Садеков, конечно, понимает. Если бы не понимал, не послали бы в рейс. Ребята говорят, что Халит из любой пурги выберется, у него, мол, железное хладнокровие и нервы космонавта. Ну насчет нервов космонавта они, может быть, и перехватили, а вот хладнокровие у Садекова есть. Он – шофер, а шоферу без хладнокровия – труба. Это Садеков тоже понимает.

Свернули с шоссе. Автомобиль дернулся и забуксовал, дрожит, будто стреноженный конь. Занос. Проскочили один, а там второй, третий… Кажется, кто-то специально расставил их на пути.

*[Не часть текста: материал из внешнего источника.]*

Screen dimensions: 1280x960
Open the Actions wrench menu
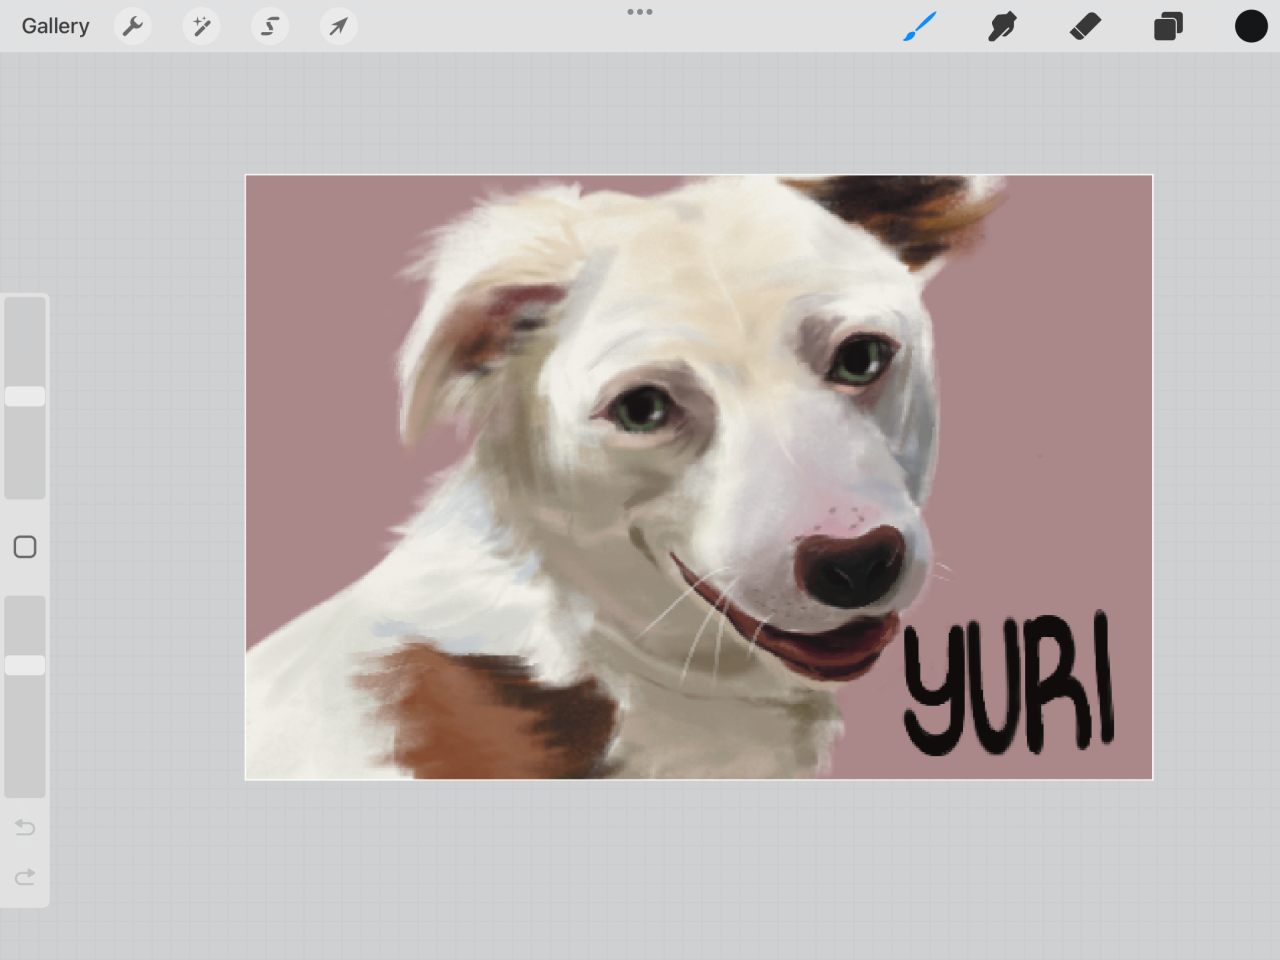[132, 26]
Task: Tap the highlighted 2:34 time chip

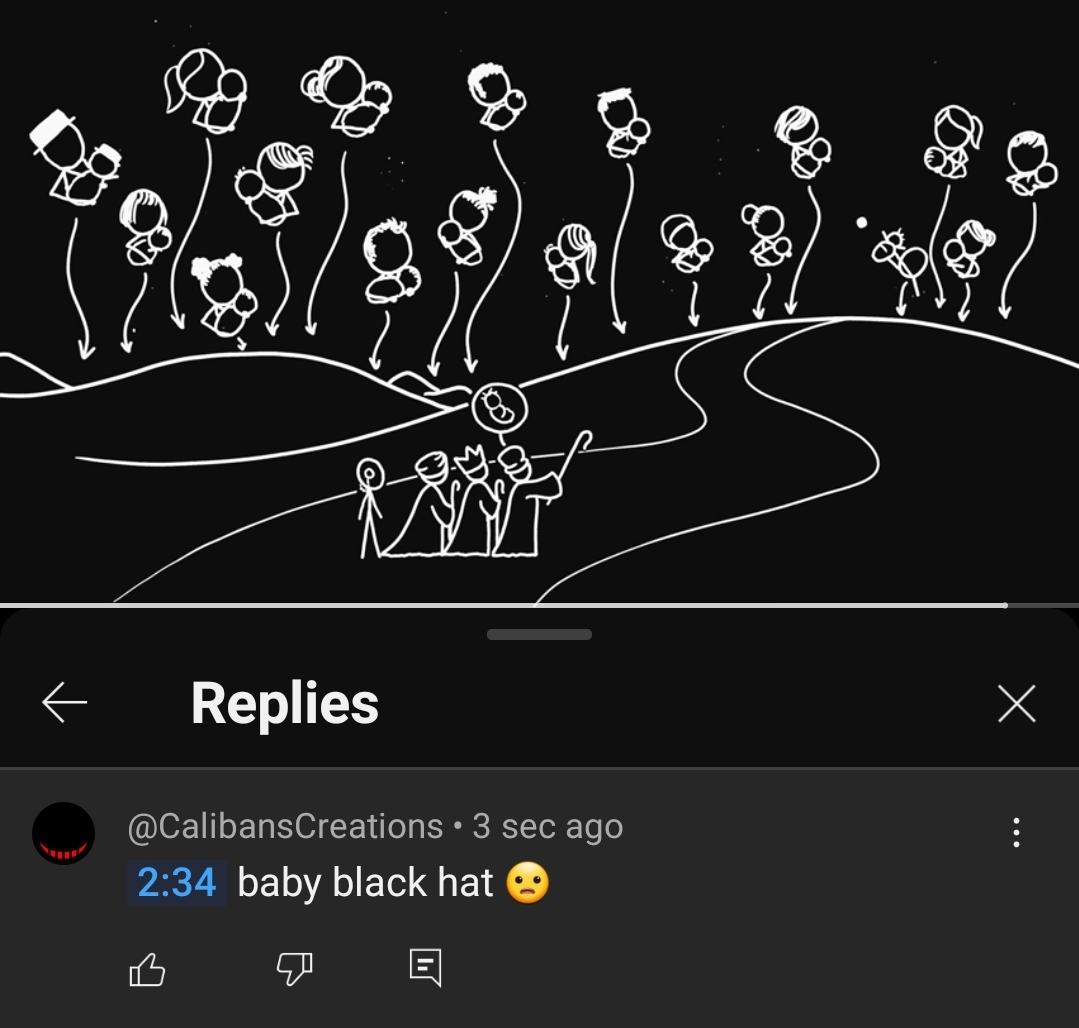Action: point(176,882)
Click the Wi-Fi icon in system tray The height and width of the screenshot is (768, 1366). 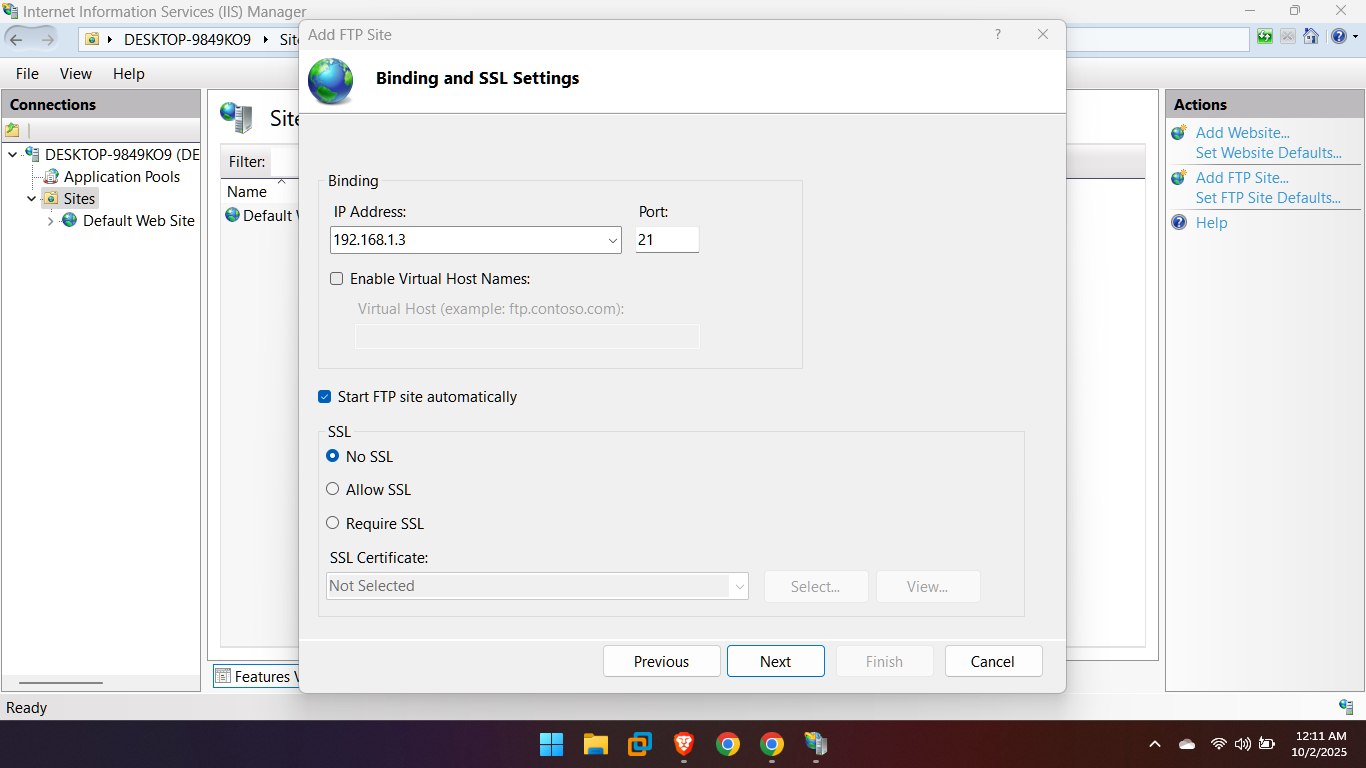pos(1218,744)
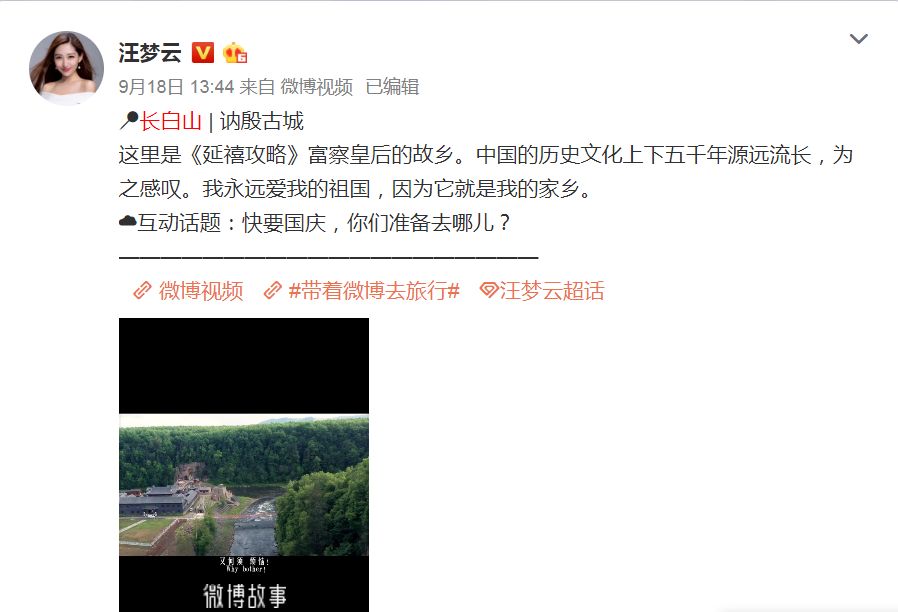View edit history via 已编辑 label
Viewport: 898px width, 612px height.
392,87
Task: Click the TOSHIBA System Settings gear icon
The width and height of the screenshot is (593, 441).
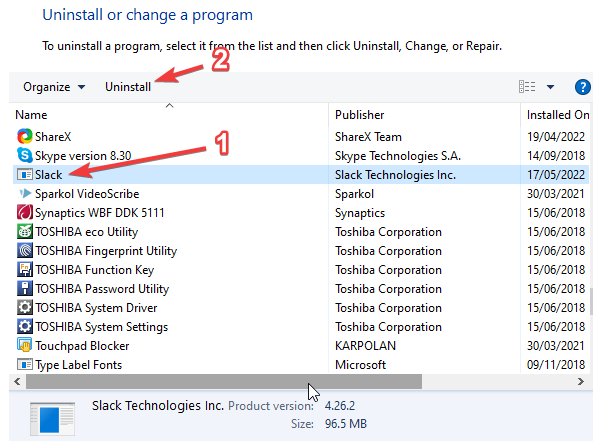Action: [x=25, y=326]
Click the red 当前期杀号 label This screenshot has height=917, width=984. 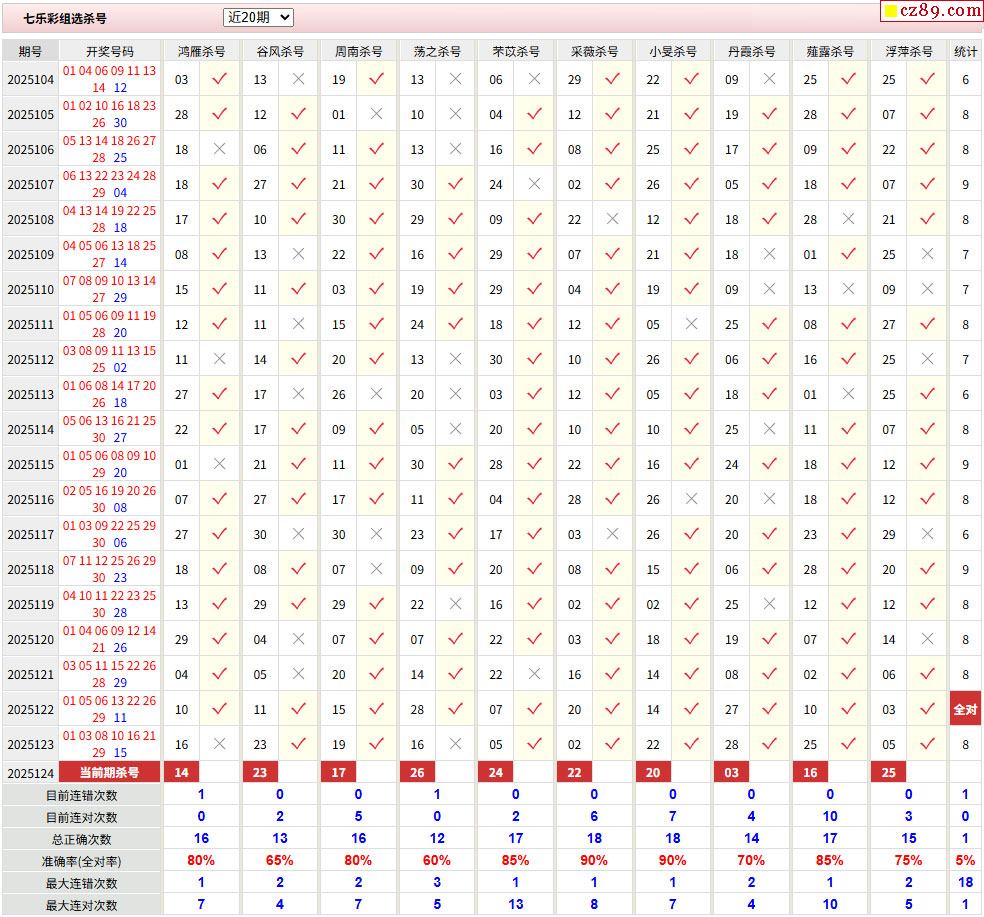110,772
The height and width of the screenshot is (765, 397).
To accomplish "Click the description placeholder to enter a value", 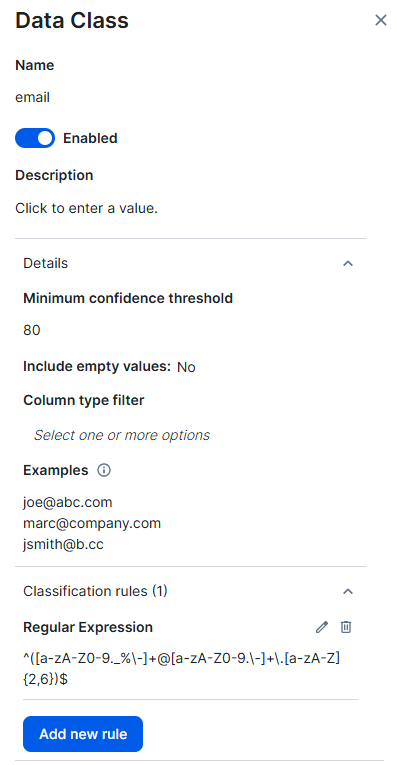I will tap(86, 208).
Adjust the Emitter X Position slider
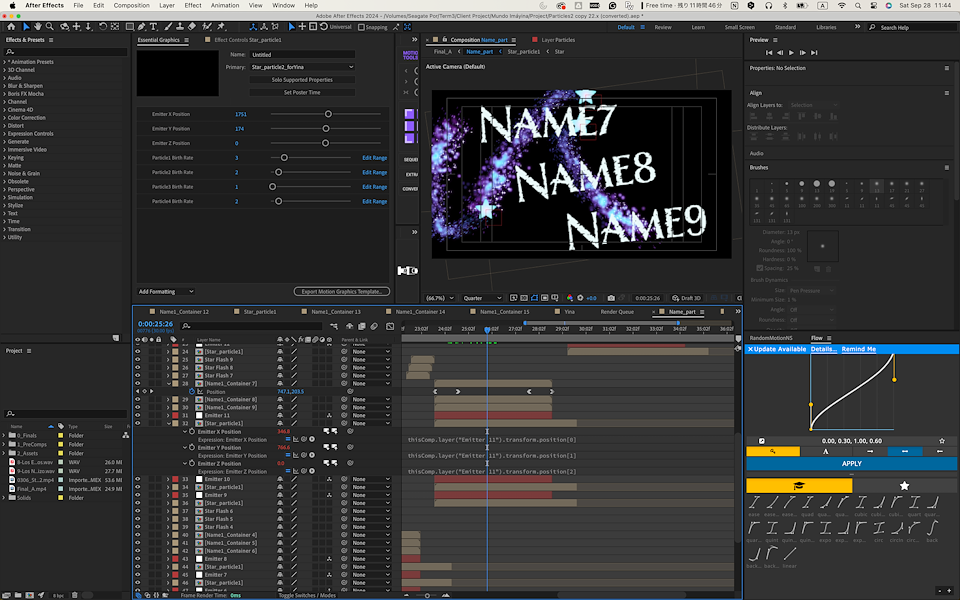The height and width of the screenshot is (600, 960). pyautogui.click(x=327, y=114)
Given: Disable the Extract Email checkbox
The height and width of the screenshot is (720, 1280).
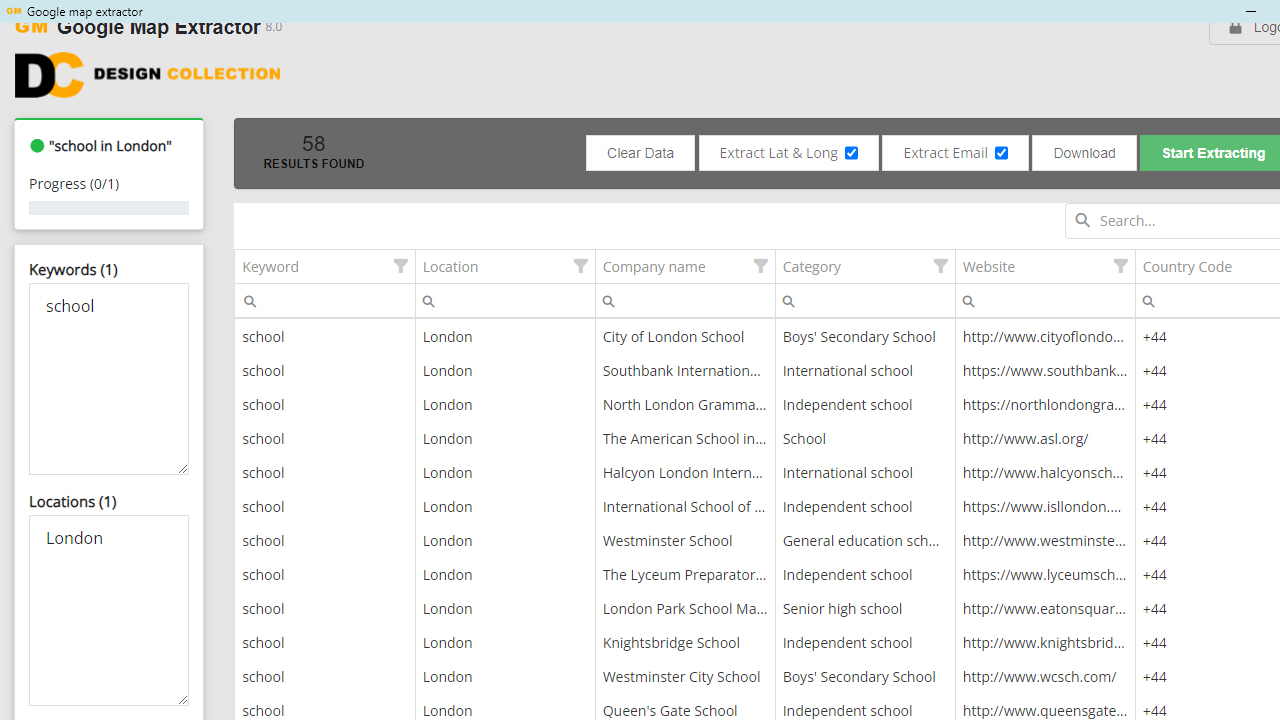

Через полтора часа подъем. Одолеть его, и там, на сопке, – отдаленный пост, где живут матросы-связисты. С километр пути осталось, но какого пути!

Садеков остановил машину у подножия сопки, хотел открыть дверцу кабины, но не тут-то было. Навалились вдвоем – поддалась. Выпрыгнули в темноту. Вокруг метет и воет пурга.

– Копать надо, иначе сядем! – стараясь перекричать ветер, шумит мичману Садеков и берет лопату.

Он подул на озябшие руки и легко вонзил лопату в белый слежавшийся снег.

Вдвоем они прокопали дорогу на несколько метров. Потом Садеков залез в кабину, подогнал машину и снова – за лопату. Медленно, словно крот, вгрызался грузовик в снежную колею. Он упрямо забирался на сопку, оставляя за собой едва заметный след.

По обочинам голыми ветвями тоскливо стучали деревья, бешено плясала метель. А двое пробивали дорогу к людям. И пробили!

Когда грузовик остановился у домика связистов, те высыпали на улицу и ахнули.

– Как же вы?..

– Это вот… он! – мичман Серебряков кивнул на Халита.

А тот стоял у машины, трогал озябшей рукой промерзшие уши и молчал. Последний километр проехали за два часа. Никогда еще в своей жизни Садеков не ездил так медленно.